There are two downsides to Leba. The first is that both the entrance and the marina are prone to silting due to the sand that blows about, and the entrance needs a cautious approach. The second is that it is on the wrong side of the river for the town, which is about twenty minutes walk over the bridge. If you have a dinghy, it might be easier to row across! There is no supermarket within easy reach, but various provisions stores.
NV-pedia harbour charts for Leba.
Leba entrance on the left, and the marina on the right.
Wladyslawowo itself does not have a lot to offer the visiting yacht, but it has some good pontoons with water and electricity, but fuel is difficult to find. You may be able to get it delievered in cans. The moorings are to be found at the far end of the harbour, and will be well sheltered in almost any weather. The entrance is a little exposed to the north or east, but perhaps more sheltered than some of the others along this coast.
It is a good jumping off point for the Baltic States: it is marginally closer to Kalipeda than Hel, and the route takes you a little further from the Russian enclave of Kaliningrad.
NV-pedia harbour charts for Wladyslawowo.
The yacht moorings at Wladyslawowo. The tower seen in the right hand picture is a good landmark for the approach.
Swinoujscie (formerly Swinemunde) is at the eastern end of the German bodden. From here you can go inland as far as Berlin, if you take your mast down.
There is a large new marina, which is expanding as boat owning and sailing becomes more popular in Poland.
The harbour entrance is easy enough to find, as it lies in a bay between the island of Usedom and the Baltic mainland. Cranes are visible for several miles away as a useful reference point. This is a busy commercial waterway, and it is a good idea to keep close to, but out of, the main buoyed channel. There is plenty of water around the entrance, however, so you can approach it from any direction.

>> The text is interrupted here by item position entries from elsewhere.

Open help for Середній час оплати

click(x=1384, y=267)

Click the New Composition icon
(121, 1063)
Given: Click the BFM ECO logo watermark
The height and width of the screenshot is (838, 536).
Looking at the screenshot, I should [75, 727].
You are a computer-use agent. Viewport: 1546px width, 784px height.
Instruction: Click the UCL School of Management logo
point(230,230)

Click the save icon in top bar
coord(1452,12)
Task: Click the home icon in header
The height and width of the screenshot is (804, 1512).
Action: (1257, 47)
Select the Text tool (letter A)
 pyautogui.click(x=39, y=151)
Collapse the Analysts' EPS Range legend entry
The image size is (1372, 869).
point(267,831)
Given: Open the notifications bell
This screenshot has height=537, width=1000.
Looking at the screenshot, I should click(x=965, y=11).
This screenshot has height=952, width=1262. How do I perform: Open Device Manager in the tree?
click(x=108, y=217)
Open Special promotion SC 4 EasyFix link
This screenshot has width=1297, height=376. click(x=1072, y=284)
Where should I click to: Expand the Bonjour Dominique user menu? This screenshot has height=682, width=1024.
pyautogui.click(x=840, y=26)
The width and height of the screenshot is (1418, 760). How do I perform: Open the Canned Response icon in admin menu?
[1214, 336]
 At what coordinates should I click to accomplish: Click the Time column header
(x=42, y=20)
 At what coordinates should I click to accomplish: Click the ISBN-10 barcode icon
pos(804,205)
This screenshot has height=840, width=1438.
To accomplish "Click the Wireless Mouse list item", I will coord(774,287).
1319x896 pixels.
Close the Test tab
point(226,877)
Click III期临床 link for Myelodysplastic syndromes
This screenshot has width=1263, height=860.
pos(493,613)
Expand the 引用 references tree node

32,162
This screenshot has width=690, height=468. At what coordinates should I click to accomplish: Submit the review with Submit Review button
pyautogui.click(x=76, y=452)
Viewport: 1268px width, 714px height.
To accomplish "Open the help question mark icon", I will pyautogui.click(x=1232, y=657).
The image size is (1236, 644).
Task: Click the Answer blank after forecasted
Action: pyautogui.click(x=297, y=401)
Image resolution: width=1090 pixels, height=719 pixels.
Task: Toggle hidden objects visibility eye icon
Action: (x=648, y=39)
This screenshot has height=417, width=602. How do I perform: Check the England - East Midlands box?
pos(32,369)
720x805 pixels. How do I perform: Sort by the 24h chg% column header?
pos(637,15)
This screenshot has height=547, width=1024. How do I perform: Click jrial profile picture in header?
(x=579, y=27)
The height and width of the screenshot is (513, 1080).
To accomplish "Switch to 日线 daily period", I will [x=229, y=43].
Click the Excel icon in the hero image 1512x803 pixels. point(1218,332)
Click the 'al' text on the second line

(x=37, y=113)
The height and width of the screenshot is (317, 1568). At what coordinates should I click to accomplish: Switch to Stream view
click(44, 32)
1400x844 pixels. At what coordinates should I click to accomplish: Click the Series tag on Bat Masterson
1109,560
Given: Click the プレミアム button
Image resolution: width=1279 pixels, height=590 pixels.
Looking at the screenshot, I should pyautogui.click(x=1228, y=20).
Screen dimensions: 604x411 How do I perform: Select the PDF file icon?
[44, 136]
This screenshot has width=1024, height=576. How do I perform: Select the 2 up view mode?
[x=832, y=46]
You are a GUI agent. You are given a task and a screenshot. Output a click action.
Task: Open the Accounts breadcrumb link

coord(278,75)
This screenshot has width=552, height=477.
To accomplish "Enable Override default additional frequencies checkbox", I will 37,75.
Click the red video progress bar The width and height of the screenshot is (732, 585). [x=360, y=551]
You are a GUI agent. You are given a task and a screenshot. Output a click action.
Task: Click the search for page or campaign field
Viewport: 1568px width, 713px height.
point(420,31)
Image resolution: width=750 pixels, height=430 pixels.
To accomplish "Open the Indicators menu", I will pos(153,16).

The entrance itself is not all that conspicuous, but the breakwaters are marked with towers and lights. Night entrance should not be too much of a problem. There can be quite a strong current in the entrance, and this is not at all predictable - it depends mainly on the wind over the past day or two.
The marina is about half a mile down the river: there is a new SAR post built by the entrance, making it easy to recognise. Take note of the small starboard hand buoy. The actual moorings are a few hundred meters further down the basin.
NV-pedia harbour chart for the marina at Swinoujscie.
There are a variety of moorings: alongside pontoons, very small finger pontoons, stren buoys, and quayside with truck tyres. You may be greeted by the harbour master, who will blow a whistle very loudly and point imperiously to the place he wants you to go. It isn't worth arguing.
There are new ablutions which are quite respectable, and free Wifi for those with laptops.
Entrance to the marina on the left with the new SAR centre. On the right is the new marina office and ablution block.
Views of the marina. It can get quite crowded in the summer.